Terwijl hij in zijn smerige overall op het voordek de roest te lijf ging met een staalborstel, kwam er uit de tegenovergelegen jachthaven, waar de dure jongens liggen, een prachtig wit kajuitzeiljacht met een geruisloze dieselmotor tevoorschijn. Terwijl hij de fraaie lijn van het jacht stond te bewonderen, kwam er een fraaie blondine uit de kajuit tevoorschijn, slechts gekleed in een witte bikini, die dezelfde kleur had als haar lange wuivende haren, naar het voorschip zweven om de fok aan te slaan. De fraaie lijn van het schip en het fantastische figuur van het meisje op het voordek vormden een uniek tafereel. Haar lange blonde haar leek op een golvende windvaan, die Willem aan windkracht zeven deed denken.

Binnen in hem ontstond er orkaankracht: windkracht twaalf.

Aan het roer zat zo'n "Captain of Industry", die van zijn vrouw, nog steeds zo slank als haar dochter, een glas whisky kreeg aangereikt. De blonde Venus scheen nog niet bezet te zijn, want hij zag geen verloofde of vriendje rondscharrelen. Zij keurde de schipper van dat roestige bootje in die smerige jachthaven geen blik waardig, terwijl hij toch zijn hand groetend had opgestoken: dit was namelijk de gewoonte op het water, maar alleen pa had schamper de hand, waarin hij zijn pijp vasthield, enkele centimeters opgeheven. Met open mond bleef hij het zich snel verwijderende jacht nastaren.

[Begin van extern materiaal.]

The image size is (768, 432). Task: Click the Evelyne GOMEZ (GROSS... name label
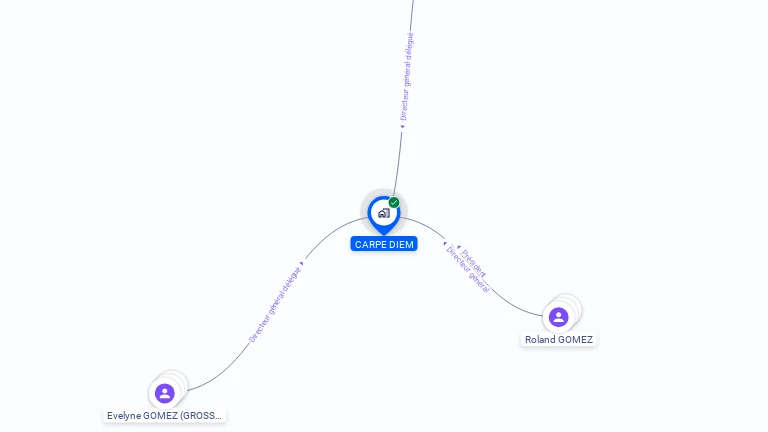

De roest, die hij zo fanatiek had zitten bestrijden, was opeens niet belangrijk meer. Snel dook hij de kajuit in en trok zijn overall uit. Stel je voor, droomde hij voor zich uit, dat die boot aan de grond zou lopen en hij zou als enige in de buurt zijn om ze op sleeptouw te nemen!

Hij zag het al helemaal voor zich: dat mooie stuk zou hem dan natuurlijk hartstochtelijk bedanken voor zijn moedige redding.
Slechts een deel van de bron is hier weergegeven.